## WORK REQUIRED
The required result is each line of the entries below containing the string "will".

## EXERCISE INPUTS

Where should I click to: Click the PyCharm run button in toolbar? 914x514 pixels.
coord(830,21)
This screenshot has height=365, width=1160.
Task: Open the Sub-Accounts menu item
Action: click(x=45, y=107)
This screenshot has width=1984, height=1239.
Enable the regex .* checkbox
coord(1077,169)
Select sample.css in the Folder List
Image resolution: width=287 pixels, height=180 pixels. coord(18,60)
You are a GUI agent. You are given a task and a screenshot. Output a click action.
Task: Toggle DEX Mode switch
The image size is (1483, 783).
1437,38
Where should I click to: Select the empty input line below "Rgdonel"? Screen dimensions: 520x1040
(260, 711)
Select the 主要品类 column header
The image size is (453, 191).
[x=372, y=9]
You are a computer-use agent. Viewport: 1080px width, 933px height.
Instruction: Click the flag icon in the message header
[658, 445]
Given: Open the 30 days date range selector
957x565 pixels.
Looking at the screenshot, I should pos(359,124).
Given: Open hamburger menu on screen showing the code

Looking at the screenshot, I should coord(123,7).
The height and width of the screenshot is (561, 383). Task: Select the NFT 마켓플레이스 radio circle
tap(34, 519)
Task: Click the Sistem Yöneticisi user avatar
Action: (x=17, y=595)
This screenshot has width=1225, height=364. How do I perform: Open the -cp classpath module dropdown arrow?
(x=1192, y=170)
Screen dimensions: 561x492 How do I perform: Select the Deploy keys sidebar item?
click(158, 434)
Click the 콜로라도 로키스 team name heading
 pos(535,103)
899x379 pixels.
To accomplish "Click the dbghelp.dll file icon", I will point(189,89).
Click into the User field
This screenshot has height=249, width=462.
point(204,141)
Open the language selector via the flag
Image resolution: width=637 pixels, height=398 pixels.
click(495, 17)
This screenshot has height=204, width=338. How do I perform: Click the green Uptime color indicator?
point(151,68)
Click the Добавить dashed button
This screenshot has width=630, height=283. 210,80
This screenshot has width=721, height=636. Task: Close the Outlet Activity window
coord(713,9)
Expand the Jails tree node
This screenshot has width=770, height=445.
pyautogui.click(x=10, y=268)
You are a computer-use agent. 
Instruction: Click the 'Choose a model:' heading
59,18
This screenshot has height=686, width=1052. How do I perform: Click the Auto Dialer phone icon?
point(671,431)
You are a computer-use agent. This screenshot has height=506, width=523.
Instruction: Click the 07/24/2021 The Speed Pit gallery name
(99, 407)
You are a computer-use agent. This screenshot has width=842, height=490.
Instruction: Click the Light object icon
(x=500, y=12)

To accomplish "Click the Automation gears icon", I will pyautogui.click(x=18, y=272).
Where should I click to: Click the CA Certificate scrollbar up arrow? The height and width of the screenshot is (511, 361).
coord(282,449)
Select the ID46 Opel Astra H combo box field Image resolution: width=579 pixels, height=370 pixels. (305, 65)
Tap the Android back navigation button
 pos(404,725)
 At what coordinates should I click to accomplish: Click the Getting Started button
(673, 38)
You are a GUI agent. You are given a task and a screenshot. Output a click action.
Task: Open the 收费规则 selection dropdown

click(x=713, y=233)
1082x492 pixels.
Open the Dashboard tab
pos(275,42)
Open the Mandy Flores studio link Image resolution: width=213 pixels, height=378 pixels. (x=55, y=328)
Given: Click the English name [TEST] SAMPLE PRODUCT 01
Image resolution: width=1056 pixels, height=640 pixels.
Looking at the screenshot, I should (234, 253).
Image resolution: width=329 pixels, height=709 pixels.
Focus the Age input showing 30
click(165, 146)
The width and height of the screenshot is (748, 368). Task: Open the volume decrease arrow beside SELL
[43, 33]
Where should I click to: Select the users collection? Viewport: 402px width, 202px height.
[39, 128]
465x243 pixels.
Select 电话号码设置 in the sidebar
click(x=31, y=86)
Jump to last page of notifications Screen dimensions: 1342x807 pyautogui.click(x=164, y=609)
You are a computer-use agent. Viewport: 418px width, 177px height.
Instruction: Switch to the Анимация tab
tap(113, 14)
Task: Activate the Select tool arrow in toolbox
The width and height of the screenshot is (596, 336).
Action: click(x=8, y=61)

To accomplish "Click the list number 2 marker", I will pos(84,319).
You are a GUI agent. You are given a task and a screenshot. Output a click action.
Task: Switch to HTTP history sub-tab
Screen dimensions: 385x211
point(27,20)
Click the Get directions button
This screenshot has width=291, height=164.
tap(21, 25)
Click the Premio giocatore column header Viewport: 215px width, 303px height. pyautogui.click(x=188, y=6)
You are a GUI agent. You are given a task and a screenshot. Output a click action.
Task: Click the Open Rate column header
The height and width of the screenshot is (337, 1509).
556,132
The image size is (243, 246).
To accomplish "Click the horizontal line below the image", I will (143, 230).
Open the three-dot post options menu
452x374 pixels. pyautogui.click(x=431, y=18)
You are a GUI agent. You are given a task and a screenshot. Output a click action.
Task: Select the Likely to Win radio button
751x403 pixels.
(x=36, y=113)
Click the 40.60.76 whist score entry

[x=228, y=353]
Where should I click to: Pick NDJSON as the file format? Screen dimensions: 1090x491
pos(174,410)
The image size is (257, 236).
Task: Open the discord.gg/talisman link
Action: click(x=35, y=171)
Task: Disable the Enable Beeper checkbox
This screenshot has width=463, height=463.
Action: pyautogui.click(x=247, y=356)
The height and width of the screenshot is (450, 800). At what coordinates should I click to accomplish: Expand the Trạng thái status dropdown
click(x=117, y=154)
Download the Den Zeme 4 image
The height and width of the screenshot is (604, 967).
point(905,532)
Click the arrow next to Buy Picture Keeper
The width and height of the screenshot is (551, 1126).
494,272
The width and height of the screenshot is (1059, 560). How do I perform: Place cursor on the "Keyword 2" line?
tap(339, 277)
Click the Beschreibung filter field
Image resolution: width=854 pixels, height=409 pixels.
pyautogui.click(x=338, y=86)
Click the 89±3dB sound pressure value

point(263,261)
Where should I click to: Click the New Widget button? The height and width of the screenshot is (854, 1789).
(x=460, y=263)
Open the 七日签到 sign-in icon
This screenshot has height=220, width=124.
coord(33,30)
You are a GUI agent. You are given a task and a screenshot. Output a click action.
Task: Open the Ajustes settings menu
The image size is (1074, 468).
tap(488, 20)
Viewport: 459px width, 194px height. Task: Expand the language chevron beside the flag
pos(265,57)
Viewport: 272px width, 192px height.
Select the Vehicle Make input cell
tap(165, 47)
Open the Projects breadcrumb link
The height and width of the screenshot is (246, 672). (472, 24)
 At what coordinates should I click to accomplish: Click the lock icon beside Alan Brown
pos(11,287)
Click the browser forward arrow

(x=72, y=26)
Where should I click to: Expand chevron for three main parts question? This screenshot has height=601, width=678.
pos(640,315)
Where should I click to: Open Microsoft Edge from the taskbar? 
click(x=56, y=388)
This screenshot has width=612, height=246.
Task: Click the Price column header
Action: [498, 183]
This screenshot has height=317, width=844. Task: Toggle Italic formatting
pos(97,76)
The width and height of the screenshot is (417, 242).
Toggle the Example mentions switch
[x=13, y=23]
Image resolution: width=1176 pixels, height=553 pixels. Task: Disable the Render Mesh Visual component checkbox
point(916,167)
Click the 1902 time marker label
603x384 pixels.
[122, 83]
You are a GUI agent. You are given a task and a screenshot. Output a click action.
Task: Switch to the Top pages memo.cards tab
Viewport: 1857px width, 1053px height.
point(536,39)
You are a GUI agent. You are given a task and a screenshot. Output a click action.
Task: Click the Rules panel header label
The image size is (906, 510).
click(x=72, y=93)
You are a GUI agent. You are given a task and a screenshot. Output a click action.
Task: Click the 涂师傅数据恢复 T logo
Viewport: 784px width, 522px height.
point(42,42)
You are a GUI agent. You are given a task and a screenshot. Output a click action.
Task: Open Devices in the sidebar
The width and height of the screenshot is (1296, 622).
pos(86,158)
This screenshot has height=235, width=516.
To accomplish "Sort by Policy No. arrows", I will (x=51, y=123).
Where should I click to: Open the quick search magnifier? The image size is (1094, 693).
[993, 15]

## WRITTEN REPLY
To accomplish "Click the dbghelp.dll file icon", I will point(189,89).
To accomplish "Click the Automation gears icon", I will pyautogui.click(x=18, y=272).
To accomplish "Click the list number 2 marker", I will pos(84,319).
To accomplish "Click the horizontal line below the image", I will (143, 230).
To accomplish "Sort by Policy No. arrows", I will (x=51, y=123).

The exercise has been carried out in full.